RECORDED DATA:
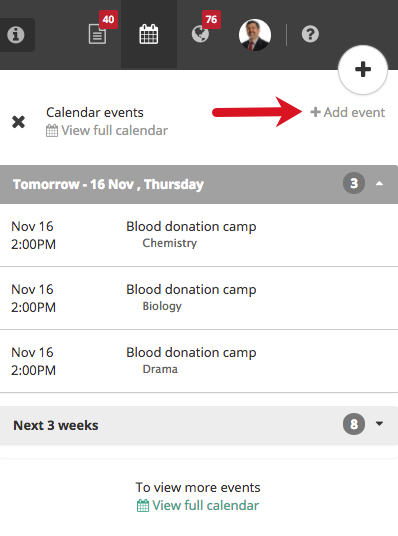Click the info icon in top bar

pyautogui.click(x=16, y=35)
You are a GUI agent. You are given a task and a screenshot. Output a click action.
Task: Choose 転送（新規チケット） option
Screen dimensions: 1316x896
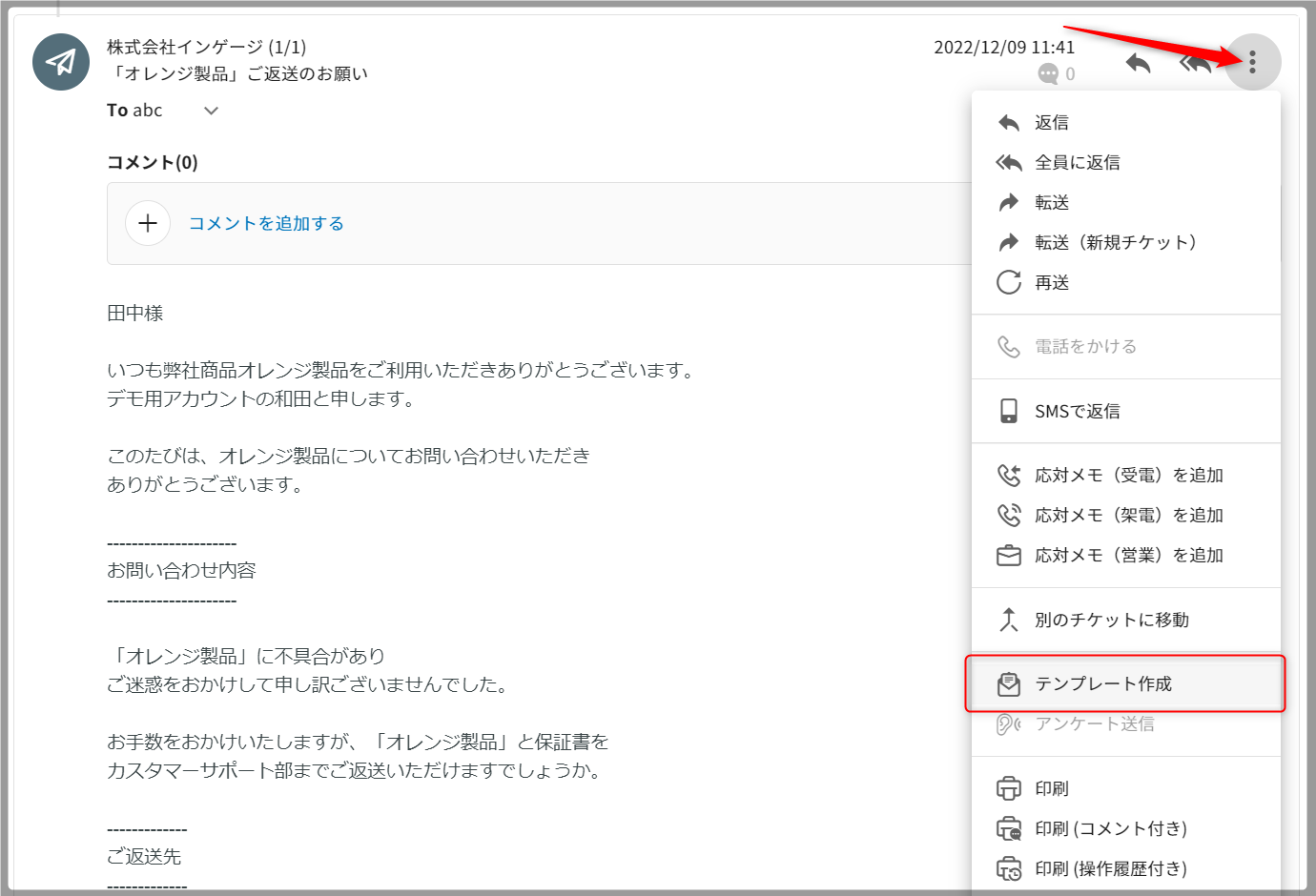click(1115, 243)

EXERCISE REQUIREMENTS: Set down, in exact form, only the lines that start at the one containing "Task: Choose 転送（新規チケット） option" and finish at the last line of the material; pictures do not go in.

EXERCISE OUTPUT:
Task: Choose 転送（新規チケット） option
Screen dimensions: 1316x896
click(1115, 243)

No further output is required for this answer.